◆ **WHAT IS NEEDED**:
Return all the records, each one exactly as given.

◆ **DATA TO USE**:

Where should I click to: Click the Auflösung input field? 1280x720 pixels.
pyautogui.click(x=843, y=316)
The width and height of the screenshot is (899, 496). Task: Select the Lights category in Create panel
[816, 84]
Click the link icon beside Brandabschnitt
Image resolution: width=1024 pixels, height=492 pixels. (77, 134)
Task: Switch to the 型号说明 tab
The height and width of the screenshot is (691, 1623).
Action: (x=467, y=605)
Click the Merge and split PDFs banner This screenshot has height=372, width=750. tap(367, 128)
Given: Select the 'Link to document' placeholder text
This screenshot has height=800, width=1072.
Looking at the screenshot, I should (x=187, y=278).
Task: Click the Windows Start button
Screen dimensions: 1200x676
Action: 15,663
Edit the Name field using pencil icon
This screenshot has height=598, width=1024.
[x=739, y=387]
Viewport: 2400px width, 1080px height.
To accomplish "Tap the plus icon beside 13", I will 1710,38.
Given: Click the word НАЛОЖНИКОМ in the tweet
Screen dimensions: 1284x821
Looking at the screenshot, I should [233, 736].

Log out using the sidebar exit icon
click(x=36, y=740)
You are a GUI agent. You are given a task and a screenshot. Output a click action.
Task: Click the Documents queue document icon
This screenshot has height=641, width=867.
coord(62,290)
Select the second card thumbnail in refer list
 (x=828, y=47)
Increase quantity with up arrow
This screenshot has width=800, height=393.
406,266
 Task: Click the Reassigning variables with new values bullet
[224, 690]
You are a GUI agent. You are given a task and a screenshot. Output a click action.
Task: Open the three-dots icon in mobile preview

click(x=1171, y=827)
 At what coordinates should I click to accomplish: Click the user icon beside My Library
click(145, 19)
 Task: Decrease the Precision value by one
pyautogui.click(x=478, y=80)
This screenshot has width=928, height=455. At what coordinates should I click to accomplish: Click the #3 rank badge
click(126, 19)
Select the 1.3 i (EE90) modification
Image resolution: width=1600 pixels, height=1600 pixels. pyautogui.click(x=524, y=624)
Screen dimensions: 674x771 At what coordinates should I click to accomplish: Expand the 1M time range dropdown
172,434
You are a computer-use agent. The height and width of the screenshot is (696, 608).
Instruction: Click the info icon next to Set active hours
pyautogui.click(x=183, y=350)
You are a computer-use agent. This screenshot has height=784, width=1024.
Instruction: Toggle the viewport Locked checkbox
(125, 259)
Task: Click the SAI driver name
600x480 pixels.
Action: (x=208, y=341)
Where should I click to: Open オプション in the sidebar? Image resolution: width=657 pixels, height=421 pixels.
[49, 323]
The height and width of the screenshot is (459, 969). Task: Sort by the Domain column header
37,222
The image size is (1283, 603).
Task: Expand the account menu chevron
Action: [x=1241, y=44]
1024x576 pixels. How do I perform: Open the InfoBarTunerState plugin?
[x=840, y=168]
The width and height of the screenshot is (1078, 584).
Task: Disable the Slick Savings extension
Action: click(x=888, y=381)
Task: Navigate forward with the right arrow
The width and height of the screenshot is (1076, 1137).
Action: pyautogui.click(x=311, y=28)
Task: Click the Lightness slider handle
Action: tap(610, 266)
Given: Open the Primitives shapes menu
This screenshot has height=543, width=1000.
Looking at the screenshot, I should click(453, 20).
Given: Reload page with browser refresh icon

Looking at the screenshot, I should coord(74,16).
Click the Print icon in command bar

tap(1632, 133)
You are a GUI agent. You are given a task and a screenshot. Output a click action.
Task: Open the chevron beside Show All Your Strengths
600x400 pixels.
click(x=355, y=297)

◆ **ANSWER BOX**:
Where should I click to: Click the Auflösung input field? 1280x720 pixels.
pyautogui.click(x=843, y=316)
The width and height of the screenshot is (899, 496). Task: Select the Lights category in Create panel
[816, 84]
Click the link icon beside Brandabschnitt
Image resolution: width=1024 pixels, height=492 pixels. (77, 134)
Task: Switch to the 型号说明 tab
The height and width of the screenshot is (691, 1623).
Action: (x=467, y=605)
Click the Merge and split PDFs banner This screenshot has height=372, width=750. tap(367, 128)
Given: Select the 'Link to document' placeholder text
This screenshot has height=800, width=1072.
Looking at the screenshot, I should (x=187, y=278).
Task: Click the Windows Start button
Screen dimensions: 1200x676
Action: 15,663
Edit the Name field using pencil icon
This screenshot has height=598, width=1024.
[x=739, y=387]
Viewport: 2400px width, 1080px height.
To accomplish "Tap the plus icon beside 13", I will 1710,38.
Given: Click the word НАЛОЖНИКОМ in the tweet
Screen dimensions: 1284x821
Looking at the screenshot, I should [233, 736].

Log out using the sidebar exit icon
click(x=36, y=740)
You are a GUI agent. You are given a task and a screenshot. Output a click action.
Task: Click the Documents queue document icon
This screenshot has height=641, width=867.
coord(62,290)
Select the second card thumbnail in refer list
 (x=828, y=47)
Increase quantity with up arrow
This screenshot has width=800, height=393.
406,266
 Task: Click the Reassigning variables with new values bullet
[224, 690]
You are a GUI agent. You are given a task and a screenshot. Output a click action.
Task: Open the three-dots icon in mobile preview

click(x=1171, y=827)
 At what coordinates should I click to accomplish: Click the user icon beside My Library
click(145, 19)
 Task: Decrease the Precision value by one
pyautogui.click(x=478, y=80)
This screenshot has width=928, height=455. At what coordinates should I click to accomplish: Click the #3 rank badge
click(126, 19)
Select the 1.3 i (EE90) modification
Image resolution: width=1600 pixels, height=1600 pixels. pyautogui.click(x=524, y=624)
Screen dimensions: 674x771 At what coordinates should I click to accomplish: Expand the 1M time range dropdown
172,434
You are a computer-use agent. The height and width of the screenshot is (696, 608).
Instruction: Click the info icon next to Set active hours
pyautogui.click(x=183, y=350)
You are a computer-use agent. This screenshot has height=784, width=1024.
Instruction: Toggle the viewport Locked checkbox
(125, 259)
Task: Click the SAI driver name
600x480 pixels.
Action: (x=208, y=341)
Where should I click to: Open オプション in the sidebar? Image resolution: width=657 pixels, height=421 pixels.
[49, 323]
The height and width of the screenshot is (459, 969). Task: Sort by the Domain column header
37,222
The image size is (1283, 603).
Task: Expand the account menu chevron
Action: [x=1241, y=44]
1024x576 pixels. How do I perform: Open the InfoBarTunerState plugin?
[x=840, y=168]
The width and height of the screenshot is (1078, 584).
Task: Disable the Slick Savings extension
Action: click(x=888, y=381)
Task: Navigate forward with the right arrow
The width and height of the screenshot is (1076, 1137).
Action: pyautogui.click(x=311, y=28)
Task: Click the Lightness slider handle
Action: tap(610, 266)
Given: Open the Primitives shapes menu
This screenshot has height=543, width=1000.
Looking at the screenshot, I should click(453, 20).
Given: Reload page with browser refresh icon

Looking at the screenshot, I should coord(74,16).
Click the Print icon in command bar

tap(1632, 133)
You are a GUI agent. You are given a task and a screenshot. Output a click action.
Task: Open the chevron beside Show All Your Strengths
600x400 pixels.
click(x=355, y=297)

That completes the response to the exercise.